Presenters

Source

🚀 Agentic Systems Without Chaos: Building the Next-Gen AI Operating Model

If your team has AI running in a proof of concept but struggles to deploy it reliably in production, you are navigating the most critical gap in modern engineering. In this episode of the Next Generation Playbook for AI, Shweta Vohra sits down with industry veteran Joseph Stein to decode how we move from simple chatbots to autonomous agentic systems without descending into architectural chaos.

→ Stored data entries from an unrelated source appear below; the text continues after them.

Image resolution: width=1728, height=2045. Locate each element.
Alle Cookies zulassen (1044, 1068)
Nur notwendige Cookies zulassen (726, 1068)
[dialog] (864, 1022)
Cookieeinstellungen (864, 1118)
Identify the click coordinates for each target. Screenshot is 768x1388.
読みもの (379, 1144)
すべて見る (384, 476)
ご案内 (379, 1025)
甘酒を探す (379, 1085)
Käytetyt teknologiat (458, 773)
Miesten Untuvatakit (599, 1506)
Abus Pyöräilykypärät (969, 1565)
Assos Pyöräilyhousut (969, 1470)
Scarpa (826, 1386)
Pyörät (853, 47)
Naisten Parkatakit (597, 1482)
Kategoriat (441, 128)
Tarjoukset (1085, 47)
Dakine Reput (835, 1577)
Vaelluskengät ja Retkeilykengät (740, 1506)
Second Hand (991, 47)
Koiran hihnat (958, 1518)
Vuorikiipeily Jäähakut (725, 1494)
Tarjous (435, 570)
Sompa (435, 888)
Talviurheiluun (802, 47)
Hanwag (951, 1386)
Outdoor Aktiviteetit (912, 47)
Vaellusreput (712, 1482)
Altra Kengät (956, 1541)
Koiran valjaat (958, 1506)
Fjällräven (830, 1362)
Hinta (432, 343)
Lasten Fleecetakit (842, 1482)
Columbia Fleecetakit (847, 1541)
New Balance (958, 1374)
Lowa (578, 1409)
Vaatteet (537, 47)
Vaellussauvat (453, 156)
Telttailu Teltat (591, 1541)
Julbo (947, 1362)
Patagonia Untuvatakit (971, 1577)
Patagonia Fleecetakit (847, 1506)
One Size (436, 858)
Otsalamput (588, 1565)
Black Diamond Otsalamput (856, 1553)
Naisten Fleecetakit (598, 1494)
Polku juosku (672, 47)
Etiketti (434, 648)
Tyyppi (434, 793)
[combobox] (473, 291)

Joe, who has been engineering complex systems since 1997, views this moment not just as an evolution, but as an entirely new domain in the IT Venn diagram. 🌐


🎯 Defining the Agentic Shift: Beyond the Chatbot

We often confuse simple automation with agentic behavior. Joe clarifies the distinction with a sharp focus on determinism versus non-determinism.

  • The Non-Agentic World: These are the chatbots and deterministic systems we know. They function like a compiler; you know exactly what they will do. They are functional, idempotent, and lack side effects. 🤖
  • The Agentic World: These systems plan, act, and execute. Imagine a production response system that detects an anomaly and makes a non-deterministic decision. It calls APIs (tools), gathers info, and orchestrates a goal—like isolating a compromised server—in 30 seconds instead of the 45 minutes a human might require.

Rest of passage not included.